Look at one of the experimental methods you have use to make a product in Chemistry. Try to match the stages of the method to the process outlined below. Look at some exam questions also. You might notice that it focuses on a small section of this process. You might notice that sometimes, more than one step, for example, separate and purify, can be achieved in one practical process.

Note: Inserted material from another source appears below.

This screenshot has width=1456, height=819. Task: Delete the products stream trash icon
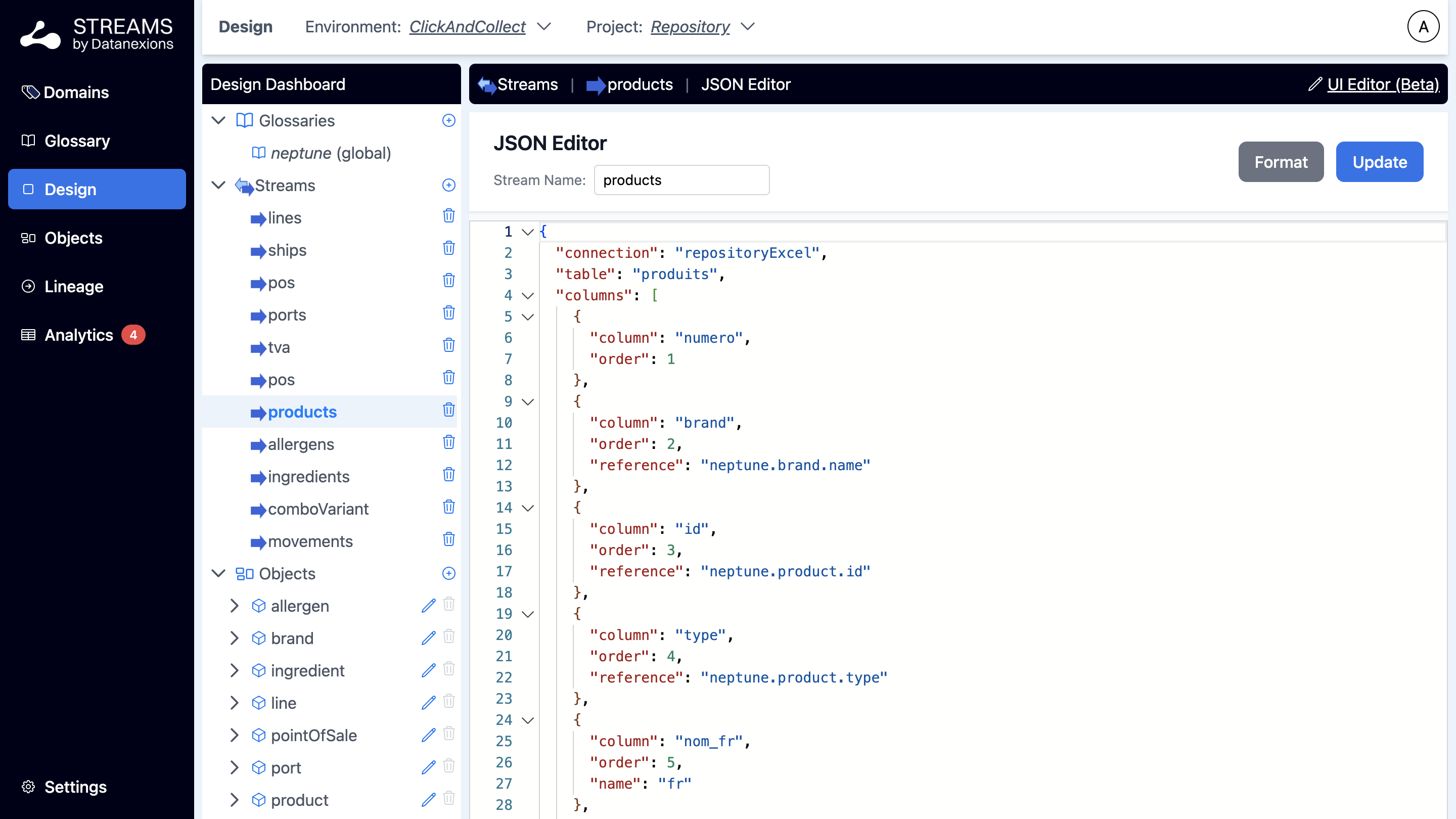pos(449,411)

Process 4: Writing Ionic Equations
Like mole claculations, this is another “how to do” process. Unfortunately, it is one of those processes that is sometimes left to be caught, rather than taught. I am no longer surprised when students I tutor struggle with it. It is, however, relatively easy to fix when you have laid out the process explicitly. I am not dealing with those REDOX equations here though: they have some more layers and deserve more detailed attention than there is space for here. Suffice to say, there are oxidation numbers and balancing electrons to add. If you do want to know more about them, you can find a tutorial about that process here. So, how do you go about writing ionic equations for say, precipitation reactions, or the neutralisation reaction?

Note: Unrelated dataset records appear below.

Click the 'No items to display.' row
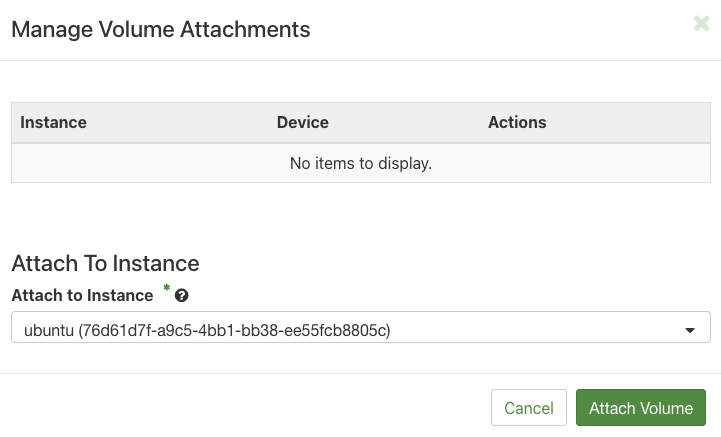721x437 pixels. tap(360, 163)
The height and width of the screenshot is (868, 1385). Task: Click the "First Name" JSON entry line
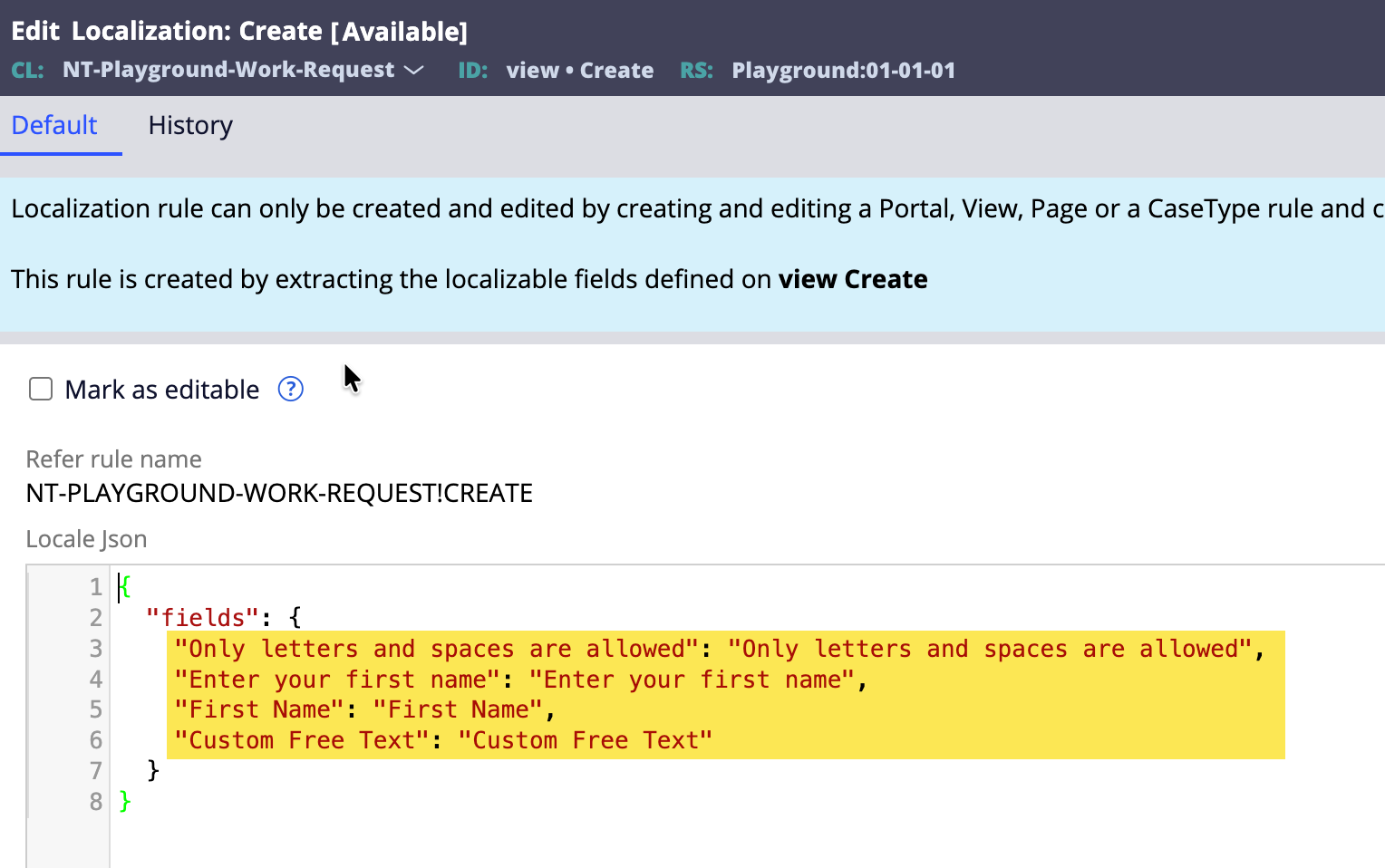(x=363, y=709)

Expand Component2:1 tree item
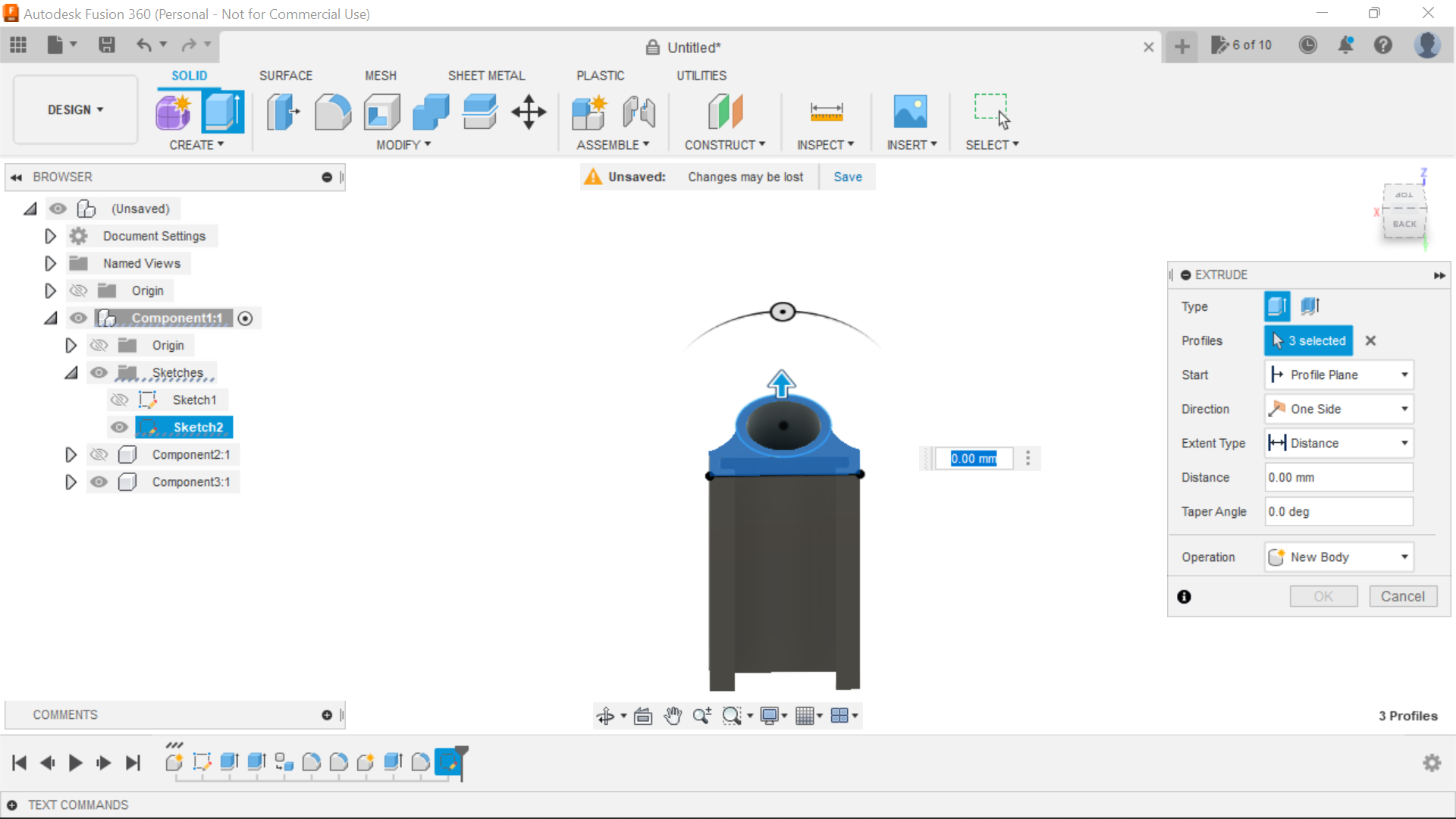click(x=71, y=454)
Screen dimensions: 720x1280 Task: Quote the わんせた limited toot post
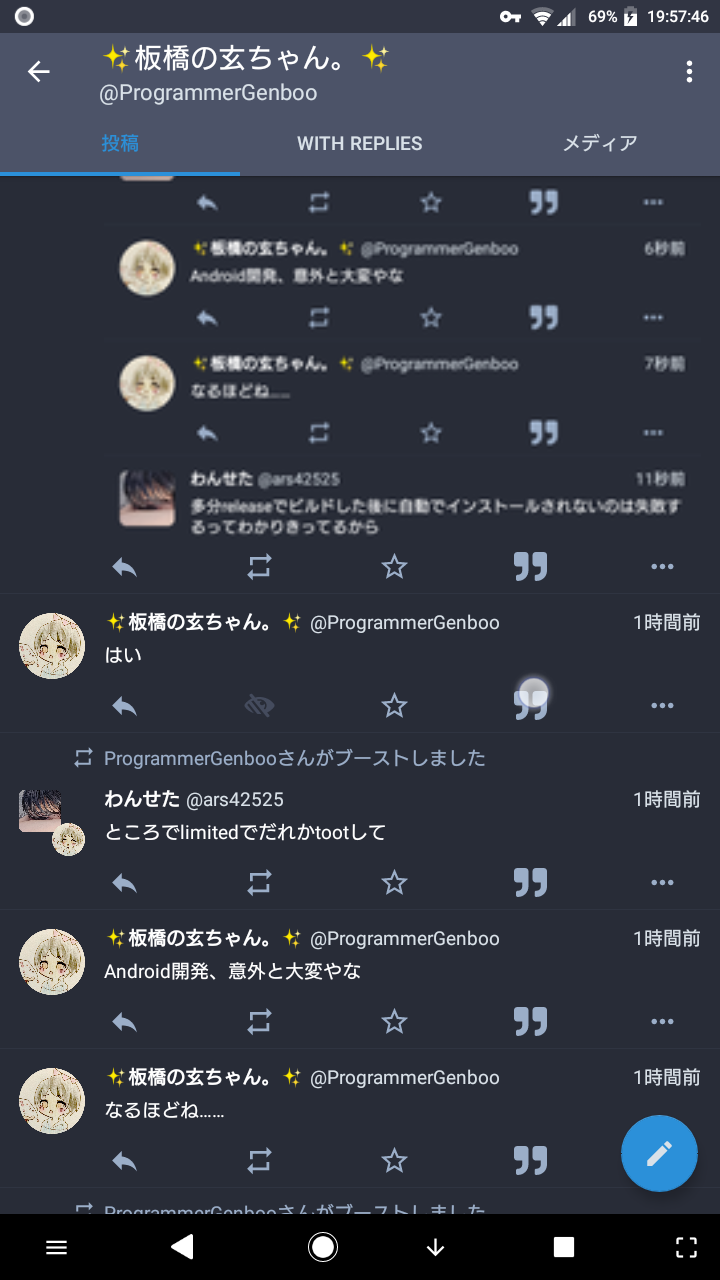point(531,883)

Why not try it out by writng an ionic equation for the reaction between copper sulfate and sodim hydroxide solutions to form sodium nitrate solution and copper hydroxide solid?
Process 5: Reflux
Here is a practical laboratory process in organic chemistry that you need to know about. Chemistry is a practical subject after all, so we must not forget about practical processes. Reflux is a technique that fits into Step 3 of Stages in a Laboratory Preparation, an overarching process described earlier. Reflux is the process we use when we are synthesising organic liquids, for example, oxidising a primary alcohol to form a carboxylic acid. Forming cyclohexene from cyclohexanol might be another, specific reaction that you have performed in the laboratory. The diagram here is not a process diagram in the same sense as all the other examples I have shared. Nevertheless, it is a diagram of a process in Chemistry.
The purpose of the technique is to mix the reactants in suitable apparatus and conditions in order to complete the reaction. When using voltaile liquids as we do in organic chemistry, heating under reflux allows us to hold the reaction mixture in the appropriate conditions (high temperature) by heating it constanly over the period of time for the reaction to take place. Evaporating liquids are condensed in the condensor and dropped back into the flask, thereby preventing loss of reactant through evaporation.
You must take note of how to draw chemical apparaus accurately. Joints and seals should be correct and it should work. Students very often only draw the “gist of it”. The reaction mixture should be labelled with the specific chemicals and quantities given in the question. Perhaps this is another topic to be dealt with in detail another day.